Dow and Bishop are trapped by Comanches and hide the money. A wounded Dow tries to make it across a river, but Bishop leaves him to drown. He clings to a log and follows Bishop to some ruins, where he finds him with Morgan. Bishop and Morgan discuss how to get the money back. Dow confronts them and shoots Morgan in self defense. He tells Bishop that he will take him back to town to be hanged, where he will serve as an example to others, the only thing he is good for. Morgan regains consciousness and reaches for his gun. Bishop spots him and shoots, but Dow thinks that Bishop is drawing on him, and shoots Bishop. He realizes that, in the end, Bishop was not beyond redemption.

In the final scene, Dow returns home, giving the recovered money back with "Davey's compliments". Helga asks about Davey, to which Dow replies, "Davey did fine."

==Cast==
- James Cagney as Matt Dow
- Viveca Lindfors as Helga Swenson
- John Derek as Davey Bishop
- Jean Hersholt as Mr. Swenson
- Grant Withers as Gentry
- Jack Lambert as Larsen
- Ernest Borgnine as Morgan
- Ray Teal as Sheriff
- Irving Bacon as Scotty
- Trevor Bardette as Paulsen
- John Miljan as Mayor Walsh
- Gus Schilling as Doc Ridgeway

==Production==
The film was based on a story by Harriet Frank Jr. and Irving Ravetch. They were a married couple who worked separately for ten years then decided to collaborate. They worked on a number of stories together, including Run for Cover before becoming established as a major screenwriting team with The Long, Hot Summer (1958). Of Run For Cover, Frank later said "We weren't very picky in those days. What was presented was written."
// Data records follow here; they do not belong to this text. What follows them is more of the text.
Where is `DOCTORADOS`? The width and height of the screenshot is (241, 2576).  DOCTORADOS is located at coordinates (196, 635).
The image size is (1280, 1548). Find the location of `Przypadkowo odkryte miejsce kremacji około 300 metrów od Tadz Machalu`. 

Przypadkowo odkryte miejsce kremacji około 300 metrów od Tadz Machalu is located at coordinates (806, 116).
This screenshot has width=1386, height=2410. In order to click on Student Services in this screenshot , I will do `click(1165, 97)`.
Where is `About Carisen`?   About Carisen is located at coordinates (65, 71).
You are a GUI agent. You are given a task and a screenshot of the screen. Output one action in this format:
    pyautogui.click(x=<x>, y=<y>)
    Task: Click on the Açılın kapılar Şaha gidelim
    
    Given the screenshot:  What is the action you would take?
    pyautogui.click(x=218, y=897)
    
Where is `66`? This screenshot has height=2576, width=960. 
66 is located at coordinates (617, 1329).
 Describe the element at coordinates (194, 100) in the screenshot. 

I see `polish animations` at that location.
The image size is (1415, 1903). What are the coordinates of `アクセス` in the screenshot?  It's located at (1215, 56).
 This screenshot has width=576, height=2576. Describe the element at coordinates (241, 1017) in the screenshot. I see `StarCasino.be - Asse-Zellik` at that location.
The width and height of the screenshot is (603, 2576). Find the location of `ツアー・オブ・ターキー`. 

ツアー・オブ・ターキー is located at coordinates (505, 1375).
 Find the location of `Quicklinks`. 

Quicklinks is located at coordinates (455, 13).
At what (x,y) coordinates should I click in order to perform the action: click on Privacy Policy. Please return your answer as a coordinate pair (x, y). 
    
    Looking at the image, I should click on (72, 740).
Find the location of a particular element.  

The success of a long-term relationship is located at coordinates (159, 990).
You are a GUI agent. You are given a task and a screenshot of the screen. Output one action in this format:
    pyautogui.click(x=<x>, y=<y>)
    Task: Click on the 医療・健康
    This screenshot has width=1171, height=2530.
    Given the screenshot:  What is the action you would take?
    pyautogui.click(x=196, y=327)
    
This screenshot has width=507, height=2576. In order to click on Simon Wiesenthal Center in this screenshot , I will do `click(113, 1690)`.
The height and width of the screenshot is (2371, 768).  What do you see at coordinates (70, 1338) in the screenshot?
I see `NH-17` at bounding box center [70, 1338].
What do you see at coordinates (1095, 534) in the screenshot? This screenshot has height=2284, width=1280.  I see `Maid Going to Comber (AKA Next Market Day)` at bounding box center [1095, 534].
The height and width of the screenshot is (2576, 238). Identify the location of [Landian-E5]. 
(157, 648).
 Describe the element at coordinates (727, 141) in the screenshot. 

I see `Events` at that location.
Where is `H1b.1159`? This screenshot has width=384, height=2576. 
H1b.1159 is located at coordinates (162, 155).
The movie was made by Pine-Thomas Productions who were best known for their low-budget motion pictures. By 1954 however they had switched to concentrating on "A" movies.

William Dieterle was originally signed to direct. In March 1954, Nicholas Ray signed to direct. It would be Ray's second Western, after Johnny Guitar. James Cagney agreed to star, his first western since The Oklahoma Kid (1939). (Cagney's third and last Western would be Tribute to a Bad Man released in 1956.) John Derek signed to play the second male lead Davey Bishop.

Scenes were filmed at the Durango and Silverton Narrow Gauge Railroad in Colorado and at the Aztec Ruins National Monument in New Mexico. Most of the film was shot in the Four Corners region of those states with some interior shots done at the Paramount Pictures studio in Los Angeles.

==Reception==
FilmInk wrote "Cagney is always compelling, and Viveca Lindfords [sic] is great; although Derek plays a weak character yet again, the film could've done with a better actor in his part."

==Soundtrack==
The title song "Run for Cover" featured music by Howard Jackson and lyrics by Jack Brooks.